In full and without error, repeat the entries below.

━━━ Provided records ━━━

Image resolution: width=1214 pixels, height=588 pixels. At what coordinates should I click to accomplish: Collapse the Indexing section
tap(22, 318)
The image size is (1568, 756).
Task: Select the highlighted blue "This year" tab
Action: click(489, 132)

━━━

_Exercise result_
Image resolution: width=1214 pixels, height=588 pixels. At what coordinates should I click to accomplish: Collapse the Indexing section
tap(22, 318)
The image size is (1568, 756).
Task: Select the highlighted blue "This year" tab
Action: click(489, 132)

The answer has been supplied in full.